*Given request*:
Arrange the items below as a Markdown table with the columns "Number" and "Item line," numbering each row and omitting blank lines. Leave the pictures out of the table.

* Begin Records for the task *

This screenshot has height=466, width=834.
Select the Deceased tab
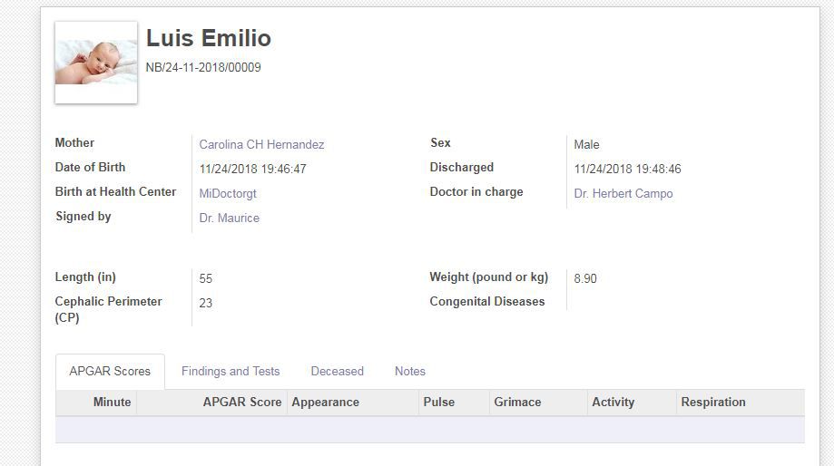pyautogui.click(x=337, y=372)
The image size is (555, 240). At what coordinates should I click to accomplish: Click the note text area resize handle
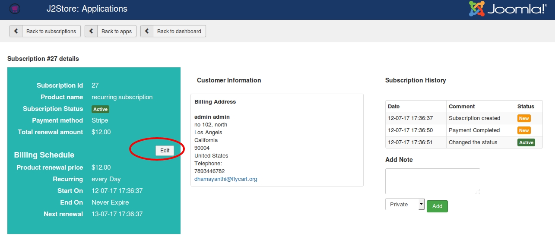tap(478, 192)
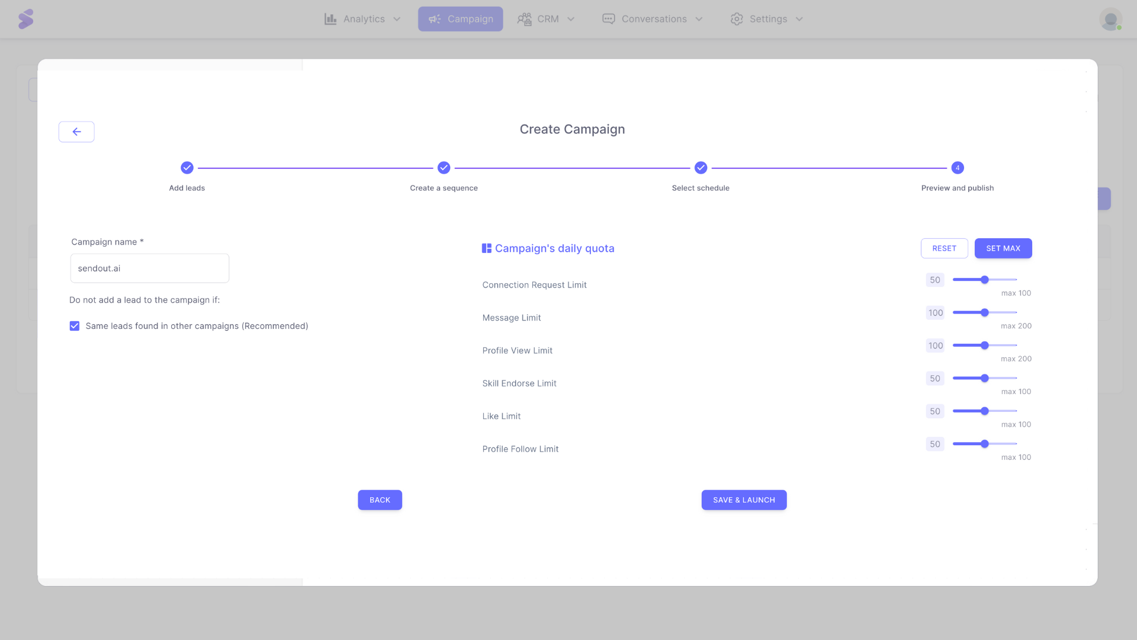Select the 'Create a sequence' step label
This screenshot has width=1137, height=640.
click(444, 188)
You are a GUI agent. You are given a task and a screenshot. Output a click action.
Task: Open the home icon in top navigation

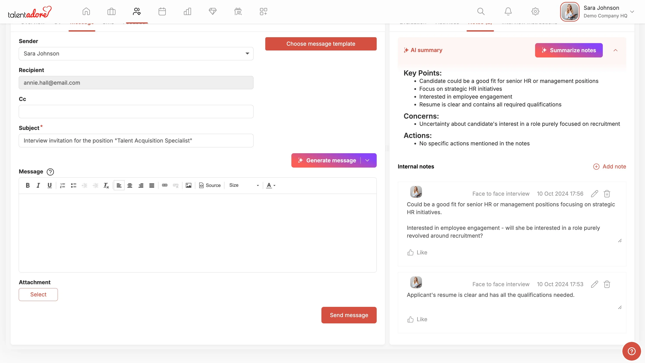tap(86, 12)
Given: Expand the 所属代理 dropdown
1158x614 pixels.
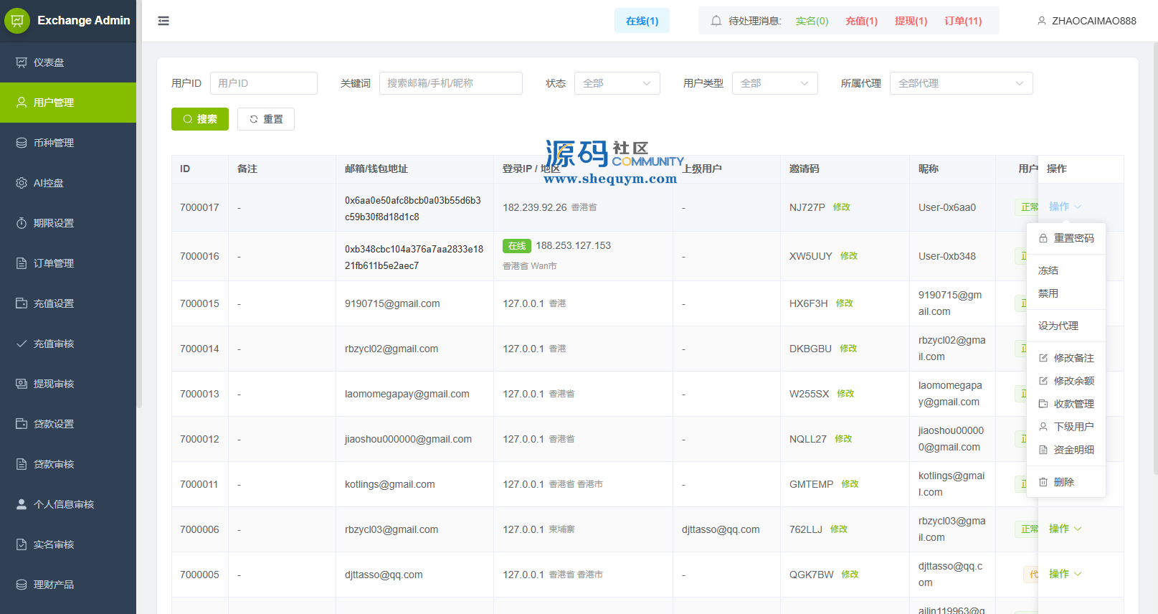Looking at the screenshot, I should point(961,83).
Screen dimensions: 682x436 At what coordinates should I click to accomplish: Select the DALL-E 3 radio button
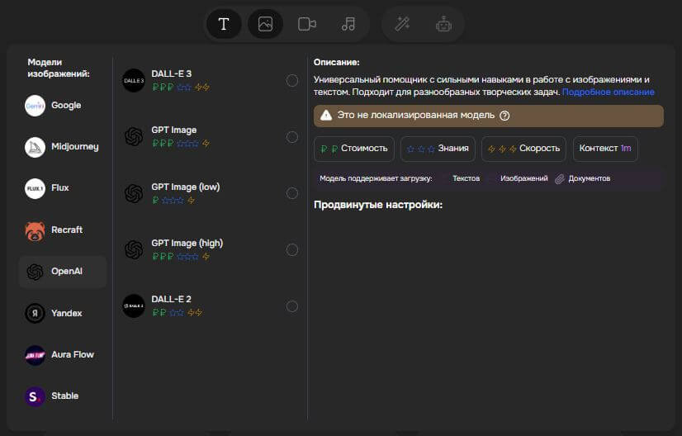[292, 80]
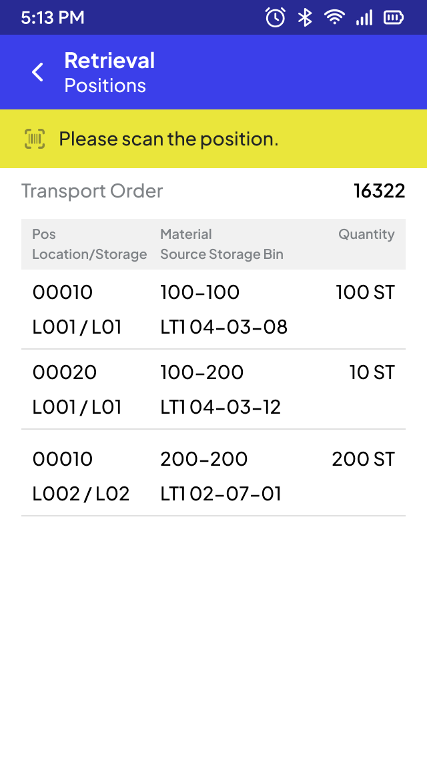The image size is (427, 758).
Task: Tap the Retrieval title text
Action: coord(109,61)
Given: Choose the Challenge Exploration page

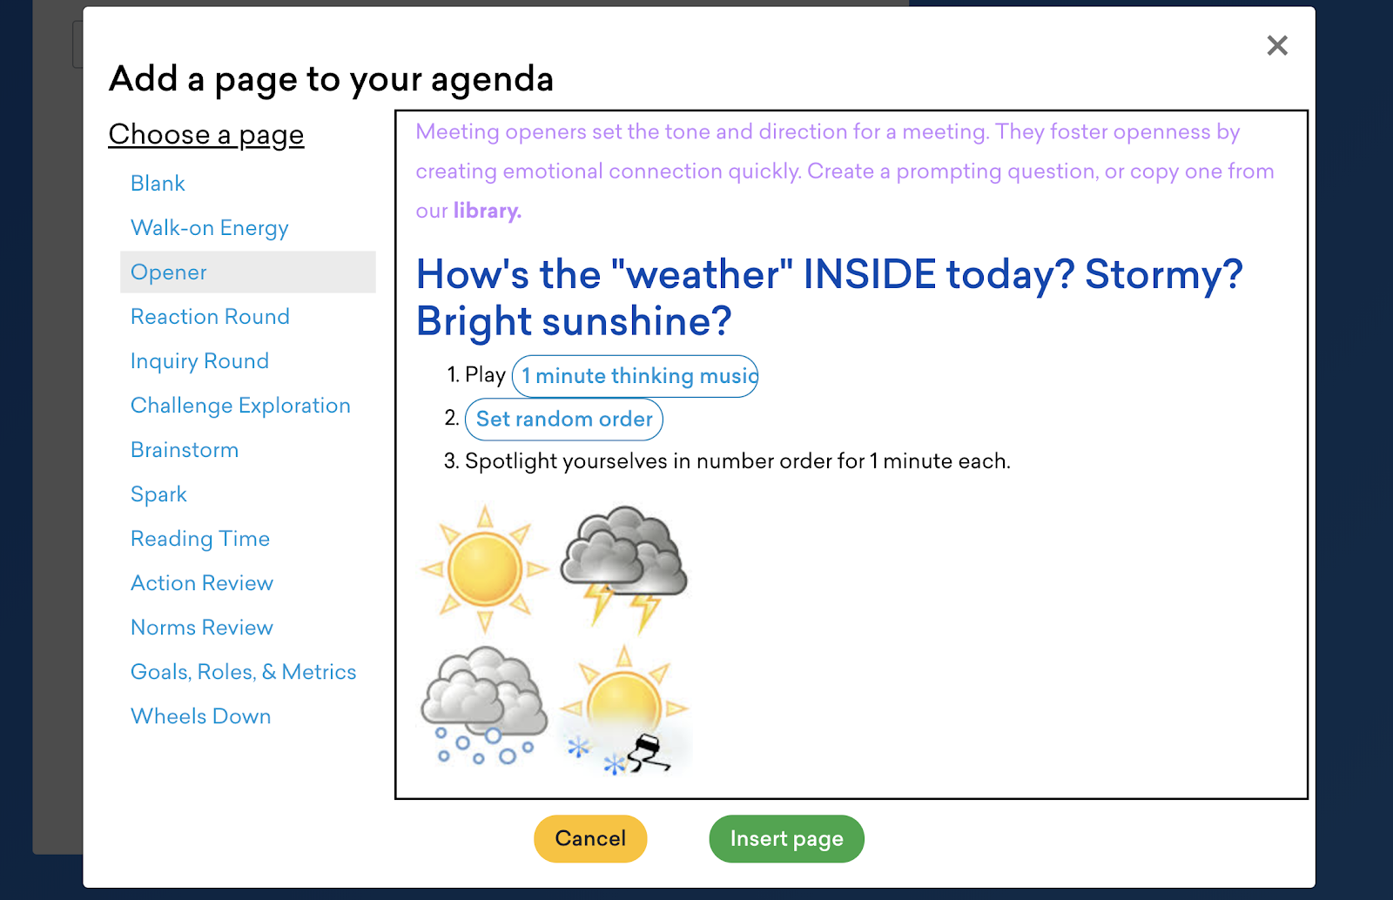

* End Records for the task *

*Exercise response*:
| Number | Item line |
|---|---|
| 1 | This screenshot has height=466, width=834. |
| 2 | Select the Deceased tab |
| 3 | pyautogui.click(x=337, y=372) |
| 4 | The image size is (555, 240). At what coordinates should I click to accomplish: Click the note text area resize handle |
| 5 | tap(478, 192) |
| 6 | Select the 'Create a sequence' step label |
| 7 | This screenshot has width=1137, height=640. |
| 8 | click(444, 188) |
| 9 | You are a GUI agent. You are given a task and a screenshot. Output a click action. |
| 10 | Task: Open the home icon in top navigation |
| 11 | tap(86, 12) |
| 12 | Given: Expand the 所属代理 dropdown |
| 13 | 1158x614 pixels. |
| 14 | Looking at the screenshot, I should point(961,83). |
| 15 | Screen dimensions: 682x436 At what coordinates should I click to accomplish: Select the DALL-E 3 radio button |
| 16 | [292, 80] |
| 17 | The image size is (427, 758). |
| 18 | Task: Tap the Retrieval title text |
| 19 | Action: coord(109,61) |
| 20 | Given: Choose the Challenge Exploration page |